Vera Burmester zeigt erstmals in Lehrte ihre Arbeiten unterschiedlichster Richtungen. (Foto: Horst-Dieter Brand)

Veras Burmesters Werkschau ist bis Mitte November zu besichtigen

LEHRTE (hdb). „Neulich im Wald“ nennt Vera Burmester ihre Arbeiten, die bis Mitte November in der Städtischen Galerie zu sehen sind: Scherenschnitte, Radierungen und Installationen verbergen sich hinter dem leicht geheimnisvollen Titel der neuesten Ausstellung. Zu der hielt – nach einer Begrüßung der Vernissage-Gäste durch Bürgermeister Klaus Sidortschuk - der Autor Bodo Dringenberg eine ausführliche Einführung.
Optische geprägt ist Burmesters Werkschau von der Installation am Fußboden mit dem Titel „Alle meine Tiere“. Die an zahlreichen Schnüren befestigten Exponate erinnern ein wenig an die eigene Kindheit, in der man wacklige Enten und anderes Getier hinter sich herzog.

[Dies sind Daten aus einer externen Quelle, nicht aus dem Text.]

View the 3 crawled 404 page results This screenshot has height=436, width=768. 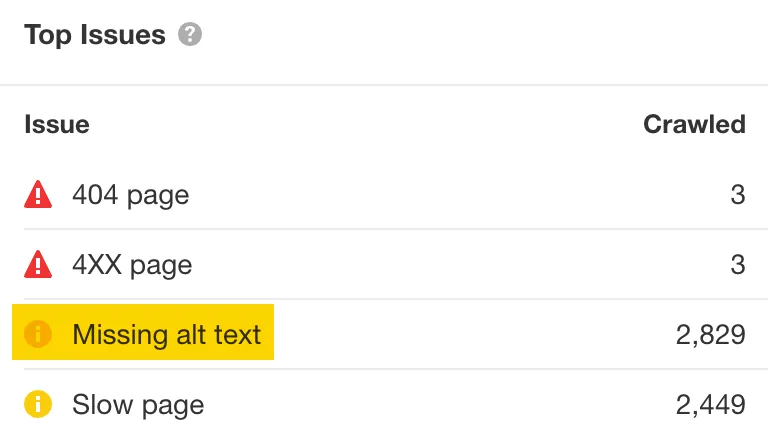tap(738, 194)
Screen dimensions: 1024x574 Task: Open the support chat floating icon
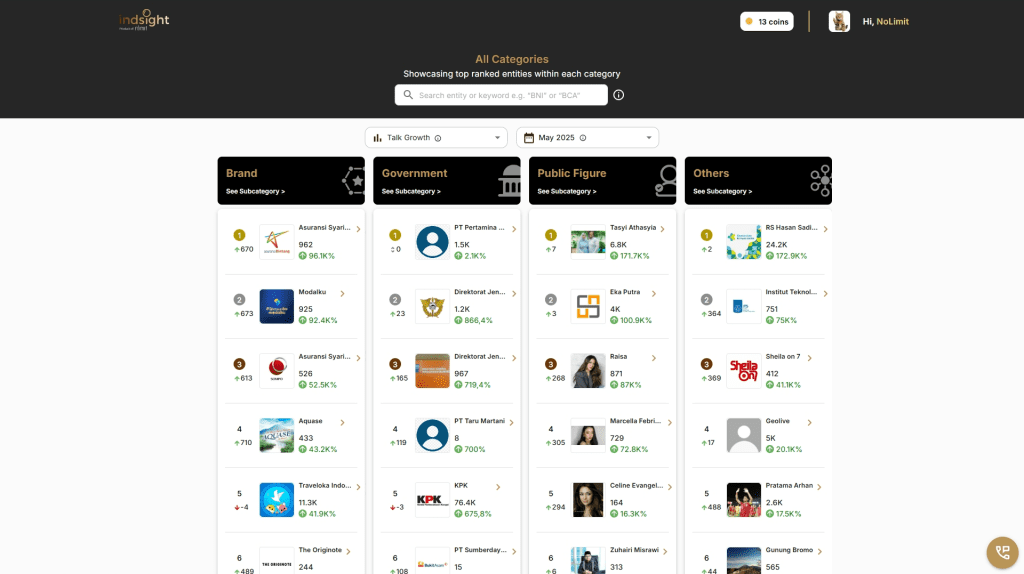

Auch ein Lesehäuschen für ruhige Stunden und ein Kiosk mit allerlei Klimbim fallen wegen ihrer ungewöhnlichen Machart ins Auge des Betrachters.
An den Wänden dann zeigt die Ausstellung eine “Ahnengalerie“ und Begegnungen wie Hase und Fuchs (die sich nicht unbedingt Gute Nacht sagen), „Allerley Gewechs“ als Scherenschnitte sowie Radierungen mit Collagen wie „Always and and ever“ oder „Other stories“.
Die 39-jährige Künstlerin ist in der Lüneburger Heide geboren und lebt und arbeitet in Hannover. Seit 2011 ist sie Lehrbeauftragte im Fachbereich Design und Medien an der dortigen Fachhochschule. „Ich nutze viele Materialien, Holz, Papier, Stoff, Porzellan. Meine Arbeit besteht aus verschiedenen künstlerischen Bildformen, Collage, Objekt, Installation, Zeich-nung Scherenschnitt, Buch, sagt die Künstlerin selbst über ihre Werke.
Diese sind bis zum 13. November jeweils dienstags bis freitags und sonntags von 14.00 bis 18.00 Uhr in der Städtischen Galerie auf dem ehemaligen Zuckerfabrikgelände (alte Schlosserei) zu sehen. Der Eintritt ist frei.